New advice seeks to prevent conflict between parents and paediatricians – UK study

You are here

Conflict can arise between health professionals and the parents of children not only where there is disagreement on the withdrawal or withholding of life sustaining treatment but also in more general routine care. A new paper for paediatricians and other health professionals suggests ways to help reduce conflict.

While disagreement with the management of a child’s healthcare is rare, when it does happen it can have profound effects on the child, their family and health professionals.

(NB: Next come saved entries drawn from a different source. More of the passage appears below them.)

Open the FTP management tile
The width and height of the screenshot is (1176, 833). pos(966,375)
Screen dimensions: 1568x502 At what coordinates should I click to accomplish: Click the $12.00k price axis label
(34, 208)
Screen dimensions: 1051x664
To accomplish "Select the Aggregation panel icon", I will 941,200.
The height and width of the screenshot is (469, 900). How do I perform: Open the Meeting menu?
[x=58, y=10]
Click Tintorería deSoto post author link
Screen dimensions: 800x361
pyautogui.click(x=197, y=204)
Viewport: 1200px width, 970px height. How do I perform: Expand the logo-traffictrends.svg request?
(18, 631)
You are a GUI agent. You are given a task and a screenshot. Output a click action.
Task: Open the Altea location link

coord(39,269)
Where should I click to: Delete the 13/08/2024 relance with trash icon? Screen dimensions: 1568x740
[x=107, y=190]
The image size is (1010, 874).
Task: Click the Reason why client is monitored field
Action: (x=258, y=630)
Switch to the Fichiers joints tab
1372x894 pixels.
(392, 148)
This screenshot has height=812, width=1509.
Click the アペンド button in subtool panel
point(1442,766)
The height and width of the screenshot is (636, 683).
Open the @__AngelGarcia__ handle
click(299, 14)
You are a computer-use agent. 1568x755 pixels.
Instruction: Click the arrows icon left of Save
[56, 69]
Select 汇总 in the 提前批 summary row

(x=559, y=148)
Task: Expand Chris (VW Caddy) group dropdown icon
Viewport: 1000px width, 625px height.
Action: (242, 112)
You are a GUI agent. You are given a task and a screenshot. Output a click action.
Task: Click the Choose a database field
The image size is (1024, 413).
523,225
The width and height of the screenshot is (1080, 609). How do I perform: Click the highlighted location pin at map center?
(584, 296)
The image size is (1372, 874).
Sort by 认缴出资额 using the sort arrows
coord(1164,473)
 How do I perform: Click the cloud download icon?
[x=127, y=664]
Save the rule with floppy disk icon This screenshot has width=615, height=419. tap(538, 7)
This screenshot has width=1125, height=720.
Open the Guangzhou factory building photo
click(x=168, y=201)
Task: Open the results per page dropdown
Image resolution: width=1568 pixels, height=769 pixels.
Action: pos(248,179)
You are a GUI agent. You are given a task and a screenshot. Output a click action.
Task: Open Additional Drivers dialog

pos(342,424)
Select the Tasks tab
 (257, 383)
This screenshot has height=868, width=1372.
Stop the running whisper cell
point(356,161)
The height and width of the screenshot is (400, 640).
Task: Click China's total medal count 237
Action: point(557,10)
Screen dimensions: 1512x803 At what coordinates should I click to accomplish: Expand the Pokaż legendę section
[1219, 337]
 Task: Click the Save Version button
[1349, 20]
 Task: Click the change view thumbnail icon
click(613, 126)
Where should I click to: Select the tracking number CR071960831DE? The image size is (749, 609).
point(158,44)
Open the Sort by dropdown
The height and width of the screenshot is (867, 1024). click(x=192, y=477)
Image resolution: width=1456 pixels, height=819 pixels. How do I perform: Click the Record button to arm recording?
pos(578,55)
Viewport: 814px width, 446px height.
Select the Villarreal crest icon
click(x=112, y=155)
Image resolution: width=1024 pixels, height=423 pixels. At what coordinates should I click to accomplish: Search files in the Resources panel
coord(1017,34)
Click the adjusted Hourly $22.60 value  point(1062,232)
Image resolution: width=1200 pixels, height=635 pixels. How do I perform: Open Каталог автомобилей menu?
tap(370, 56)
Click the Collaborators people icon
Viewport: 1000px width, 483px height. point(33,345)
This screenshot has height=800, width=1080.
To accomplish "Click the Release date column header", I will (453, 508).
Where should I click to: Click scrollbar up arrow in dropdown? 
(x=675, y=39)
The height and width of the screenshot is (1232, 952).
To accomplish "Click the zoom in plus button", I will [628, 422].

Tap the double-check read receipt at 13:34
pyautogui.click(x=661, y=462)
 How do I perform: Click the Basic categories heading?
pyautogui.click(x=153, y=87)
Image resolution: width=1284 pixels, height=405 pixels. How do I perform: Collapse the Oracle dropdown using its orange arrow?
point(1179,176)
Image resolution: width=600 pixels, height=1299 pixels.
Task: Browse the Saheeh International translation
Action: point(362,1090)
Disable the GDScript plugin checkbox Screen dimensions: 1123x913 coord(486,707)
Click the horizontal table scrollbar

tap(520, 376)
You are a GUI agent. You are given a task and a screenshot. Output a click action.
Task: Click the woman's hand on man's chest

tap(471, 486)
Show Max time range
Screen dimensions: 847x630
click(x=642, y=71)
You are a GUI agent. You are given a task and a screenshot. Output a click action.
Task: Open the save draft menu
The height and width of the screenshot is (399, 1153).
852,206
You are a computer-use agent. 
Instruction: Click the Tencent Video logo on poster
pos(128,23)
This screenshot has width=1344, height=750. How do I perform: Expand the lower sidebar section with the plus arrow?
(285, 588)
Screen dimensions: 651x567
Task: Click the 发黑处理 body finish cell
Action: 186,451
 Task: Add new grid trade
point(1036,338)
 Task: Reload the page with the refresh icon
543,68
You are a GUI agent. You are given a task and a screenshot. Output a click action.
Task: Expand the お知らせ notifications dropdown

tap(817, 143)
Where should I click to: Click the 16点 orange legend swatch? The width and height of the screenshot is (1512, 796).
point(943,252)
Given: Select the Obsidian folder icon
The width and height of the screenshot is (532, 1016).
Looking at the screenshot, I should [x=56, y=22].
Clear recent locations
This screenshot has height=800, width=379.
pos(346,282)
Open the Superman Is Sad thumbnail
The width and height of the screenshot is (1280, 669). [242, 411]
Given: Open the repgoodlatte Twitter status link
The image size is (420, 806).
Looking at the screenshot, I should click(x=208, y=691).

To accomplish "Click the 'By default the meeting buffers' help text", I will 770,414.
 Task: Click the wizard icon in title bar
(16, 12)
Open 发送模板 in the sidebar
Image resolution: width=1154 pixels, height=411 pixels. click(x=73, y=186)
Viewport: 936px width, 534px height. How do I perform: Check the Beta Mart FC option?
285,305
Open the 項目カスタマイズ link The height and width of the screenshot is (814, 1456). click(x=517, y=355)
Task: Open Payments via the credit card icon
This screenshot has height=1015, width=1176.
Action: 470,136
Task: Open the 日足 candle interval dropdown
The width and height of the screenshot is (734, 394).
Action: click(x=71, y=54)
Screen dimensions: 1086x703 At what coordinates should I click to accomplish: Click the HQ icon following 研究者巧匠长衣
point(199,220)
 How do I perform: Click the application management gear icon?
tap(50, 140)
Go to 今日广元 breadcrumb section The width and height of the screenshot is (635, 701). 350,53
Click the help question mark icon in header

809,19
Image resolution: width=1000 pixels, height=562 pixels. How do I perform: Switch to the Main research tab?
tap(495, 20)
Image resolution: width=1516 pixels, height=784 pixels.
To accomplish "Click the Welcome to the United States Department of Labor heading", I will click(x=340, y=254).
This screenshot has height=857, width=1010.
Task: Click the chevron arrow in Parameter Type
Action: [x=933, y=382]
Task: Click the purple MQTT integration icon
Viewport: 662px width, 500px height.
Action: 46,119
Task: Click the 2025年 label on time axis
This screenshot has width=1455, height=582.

The number of children living with complex and/or life limiting conditions is continuing to rise as advanced forms of life sustaining treatment become available. There is also a large amount of information online about innovative but unproven treatments for serious illnesses which increases the likelihood of conflict in paediatric practice.

A new paper published in the Archives of Disease in Childhood, “Achieving Consensus: advice for paediatricians and other health professionals on prevention, recognition and management of conflict in paediatric practice” suggests ways for paediatric clinicians to help identify and reduce disharmony while maintaining the child’s best interest.

Lead author and Registrar of the Royal College of Paediatrics and Child Health (RCPCH), Dr Mike Linney, said: “health professionals have to make decisions every day about treatment: some routine and some more emotive and complex. These decisions, which always have the child’s best interests at heart, are made alongside the family, but in a very small number of cases, doctors and families disagree. Conflict is physically and mentally damaging for everyone involved, and in recent years, as cases are propelled into the public domain, further complexity is added to an already sensitive and stressful situation.”

This new document, for the first time, brings together practices covering prevention, recognition and management of situations where conflict exists, to support healthcare professionals either prevent disharmony, or manage it. It suggests:

Preventative management

  • Avoiding giving inappropriate expectations to families
  • Using palliative care teams early, not just for end of life care but when treatment options are being discussed
  • Providing access to psychological support to families but also health professionals involved with the child’s care
  • Assigning a Lead Clinician to be responsible for the overall care of the child, including to act as a liaison between family and medical teams, to help ensure messages given to families are clear and consistent, and acknowledging a family’s understanding and expectations and if misunderstanding develops

Identifying conflict

  • Clinical teams must be able to spot the early signs of conflict including: communication breakdown, parents and health professionals avoiding each other, parents feeling they need to oversee or review every aspect of care

Early management

  • Seeking expert ethical and legal advice and considering early involvement of mediation services

“Due to changing shift patterns, families can see several different professionals, and as a result sometimes receive conflicting information – this is contributory factor of conflict. Assigning a Lead Clinician will be a very effective way of preventing these disputes and so too will instructing mediation services much earlier,” Dr Linney said

The paper’s advice also provides information on conflict escalation, seeking a second opinion from an independent expert or arranging behavioural and communication advice.

Dominic Wilkinson, an ethicist and co-author of the RCPCH advice, said, “this document is a recognition by professionals that there is a problem with these cases—of intense disagreement—and they are not going to go away.

The College’s advice, which is based on evidence from clinicians, parents, parent advocates, and ethicists, said that clinical staff should be careful not to give conflicting information to parents and should avoid giving families unrealistic expectations of clinical outcomes.

Wilkinson said, “I think it can be very hard for a family to accept in this day and age, with all of the things that we read in the news about new therapies and the state of science, that actually there might be nothing more that medicine can do to help.”

He said that, although it was a struggle and took time, parents would often come to terms with the idea that the best thing to do for their child was not to continue treatment.

“Sometimes those expectations remain, and the family just cannot accept [that there is no treatment]—and the question is, what do you do? Part of this document is about saying sometimes doctors need extra help,” said Wilkinson.

The RCPCH said that an Australian paediatric conflict management framework, developed in conjunction with the paediatric oncology department at Perth’s Princess Margaret Hospital, helps recognise and de-escalate conflict in paediatric practice. In the pilot program incidents had dropped by 64%. The framework had also been tested at four UK hospital sites, with the findings being assessed to see whether it could be helpful in the entire UK healthcare setting.